• SEITENTEXT:
***

Deutsche Reichstagsakten, Reichsversammlungen 1556 – 1662 Der Reichstag zu Regensburg 1556/57 bearbeitet von Josef Leeb

Differenzierte Regelung der Steuerleistung für eximierte Stände. Kumulierung der Steuer nach Maßgabe des Kgs. Ablehnung von Geldanleihen auf die Steuer. Keine Besoldung der Kriegsräte und Musterherren durch die Reichsstände. Erstellung von deren Instruktionen durch einen interkurialen Ausschuss. Festschreibung künftiger Beratungen über eine beharrliche Hilfe im RAb. Keine Doppelbesteuerung von Reichsständen.

Im Ausschuss des FR zum 2. HA beraten und gebilligt am 11. 2. 15571. Im Plenum des FR verlesen und gebilligt2 sowie vor KR verlesen am 13. 2.3

HStA Dresden, Loc. 10192/6, fol. 270–275’ (Kop. Dorsv.: Des fursten rats bedencken in der turckenhulff uf der kgl. Mt. dritte resolution.) = Textvorlage. HStA München, K. blau 107/2b, unfol. (Kop. Dorsv.: Des furstenrats bedencken uff der kgl. Mt. resolution, im churfursten rate verlesen, sambstags, den 13. Februarii.) = B4.

/270–271/ Beschluss des FR zur Quintuplik des Kgs. 5 : Einvernehmen besteht in folgenden Punkten: Verzicht des Kgs. auf Zusatzleistungen für Steuerverluste und für Sonderzahlungen; Leistung der Hilfe mit Geld; Erlegung in gangbarer Großmünze; Erlegungstermine; fiskalische Prozesse gegen Säumige; Umlegung auf die Untertanen; Einbeziehung der Reichsritterschaft und der Hansestädte; Anzahl der Kriegsräte, Musterherren und Pfennigmeister; Besoldung der Pfennigmeister; Preisregelungen für Proviant; Bestallung leichter Reiterei durch den Kg.; Maßnahmen gegen Musterplätze im Reich; Hilfsgesuche an fremde Potentaten.

***

• DATENSÄTZE:
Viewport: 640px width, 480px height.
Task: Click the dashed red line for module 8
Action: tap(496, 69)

***

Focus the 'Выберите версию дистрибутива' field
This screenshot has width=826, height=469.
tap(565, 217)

***

Beantworte anhand des Seitentexts:
(a) Wer hat den Band zum Reichstag zu Regensburg 1556/57 bearbeitet?
(b) In welchem Archiv liegt die Abschrift, die als Textvorlage dient?
(c) In welcher Münze soll die Hilfe laut Beschluss des FR erlegt werden?
Die Einträge stehen in keinem Zusammenhang mit dem Seitentext.

(a) Josef Leeb
(b) Im HStA Dresden (Loc. 10192/6, fol. 270–275’)
(c) In gangbarer Großmünze